University Hospital Limerick has equalled the record for overcrowding in a single hospital, with 58 patients waiting for admission from its emergency department on Monday morning.
This included 42 patients on trolleys and another 16 waiting in the ward while beds were being sought for them, according to the daily TrolleyCount by the Irish Nurses and Midwives Organisation.
The hospital has had the worst record in the country for overcrowding in recent weeks, but Monday’s total represents a sharp increase on the 46 recorded in the department on Friday.
There are almost as many patients on trolleys in Limerick as there are in all seven emergency departments in Dublin.
Overcrowding in hospitals in the capital has eased considerably in recent months and on Monday, Beaumont Hospital recorded the remarkable feat of having no patients on trolleys.
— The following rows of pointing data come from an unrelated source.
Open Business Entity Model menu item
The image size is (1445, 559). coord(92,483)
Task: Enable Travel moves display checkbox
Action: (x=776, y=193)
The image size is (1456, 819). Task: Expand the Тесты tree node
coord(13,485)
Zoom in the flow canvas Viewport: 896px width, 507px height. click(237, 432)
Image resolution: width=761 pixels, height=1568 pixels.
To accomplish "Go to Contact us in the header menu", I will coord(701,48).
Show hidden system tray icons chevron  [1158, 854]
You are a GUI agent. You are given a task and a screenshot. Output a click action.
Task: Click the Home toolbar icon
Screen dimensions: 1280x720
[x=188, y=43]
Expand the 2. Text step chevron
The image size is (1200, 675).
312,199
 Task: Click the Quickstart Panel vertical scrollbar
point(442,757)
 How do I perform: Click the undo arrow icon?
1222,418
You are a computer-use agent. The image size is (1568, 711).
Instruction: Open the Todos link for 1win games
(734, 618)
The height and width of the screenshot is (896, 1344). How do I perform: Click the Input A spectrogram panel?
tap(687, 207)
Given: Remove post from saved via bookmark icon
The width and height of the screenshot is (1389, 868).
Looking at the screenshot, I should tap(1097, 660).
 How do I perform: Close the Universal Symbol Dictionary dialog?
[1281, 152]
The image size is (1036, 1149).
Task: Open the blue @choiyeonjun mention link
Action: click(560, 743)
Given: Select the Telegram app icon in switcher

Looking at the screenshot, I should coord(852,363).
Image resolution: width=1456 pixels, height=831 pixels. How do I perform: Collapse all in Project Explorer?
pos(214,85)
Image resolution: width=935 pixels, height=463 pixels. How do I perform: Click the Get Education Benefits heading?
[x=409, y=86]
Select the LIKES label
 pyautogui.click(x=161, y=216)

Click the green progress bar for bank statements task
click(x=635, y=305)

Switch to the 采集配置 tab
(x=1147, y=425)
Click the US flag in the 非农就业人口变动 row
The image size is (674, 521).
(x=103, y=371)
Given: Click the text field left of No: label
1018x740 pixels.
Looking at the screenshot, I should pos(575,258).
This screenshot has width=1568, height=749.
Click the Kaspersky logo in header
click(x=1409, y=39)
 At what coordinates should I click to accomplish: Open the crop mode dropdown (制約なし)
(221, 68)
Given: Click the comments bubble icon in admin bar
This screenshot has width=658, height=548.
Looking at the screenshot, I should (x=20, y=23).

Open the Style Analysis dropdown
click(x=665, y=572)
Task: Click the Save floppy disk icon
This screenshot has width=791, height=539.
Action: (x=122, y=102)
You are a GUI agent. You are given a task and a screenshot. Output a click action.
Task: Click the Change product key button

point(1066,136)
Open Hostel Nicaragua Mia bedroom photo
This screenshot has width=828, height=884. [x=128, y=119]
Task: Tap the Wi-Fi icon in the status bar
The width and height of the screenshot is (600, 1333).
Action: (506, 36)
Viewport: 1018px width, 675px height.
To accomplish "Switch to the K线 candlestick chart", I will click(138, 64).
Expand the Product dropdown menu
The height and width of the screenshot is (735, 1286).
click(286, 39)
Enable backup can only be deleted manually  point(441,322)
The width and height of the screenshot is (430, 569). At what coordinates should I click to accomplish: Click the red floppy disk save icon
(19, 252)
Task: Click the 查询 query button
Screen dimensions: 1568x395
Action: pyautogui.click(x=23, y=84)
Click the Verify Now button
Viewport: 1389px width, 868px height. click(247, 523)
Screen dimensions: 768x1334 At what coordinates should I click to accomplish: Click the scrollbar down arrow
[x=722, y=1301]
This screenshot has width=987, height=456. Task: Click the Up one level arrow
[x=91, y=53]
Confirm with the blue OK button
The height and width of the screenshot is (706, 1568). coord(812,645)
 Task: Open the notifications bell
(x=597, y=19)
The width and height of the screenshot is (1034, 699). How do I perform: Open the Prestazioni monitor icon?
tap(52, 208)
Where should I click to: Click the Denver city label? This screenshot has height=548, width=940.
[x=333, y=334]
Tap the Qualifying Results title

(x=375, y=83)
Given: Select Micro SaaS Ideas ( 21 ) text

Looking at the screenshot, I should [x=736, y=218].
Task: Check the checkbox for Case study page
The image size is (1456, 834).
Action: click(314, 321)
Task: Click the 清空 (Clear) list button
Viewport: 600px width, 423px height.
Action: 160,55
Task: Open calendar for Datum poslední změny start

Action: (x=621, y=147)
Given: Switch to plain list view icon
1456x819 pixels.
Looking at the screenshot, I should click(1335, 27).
The performance of the hospital has improved sharply since Ian Carter, head of the RCSI Hospital Group, took on the additional responsibility as interim chief executive of Beaumont in June.
Nationally, 364 patients were waiting for admission to hospital on Monday morning. After Limerick, University Hospital Galway had the worst overcrowding, with 31 patients on trolleys.
The peak in overcrowding in Limerick is the highest seen since October 2011, when 58 patients were on trolleys in Our Lady of Lourdes Hospital in Drogheda on one particular day.
Last month, a man in his 60s spent 52 hours on a trolley in the hospital’s emergency department.
A new emergency department in Limerick is due to open next spring.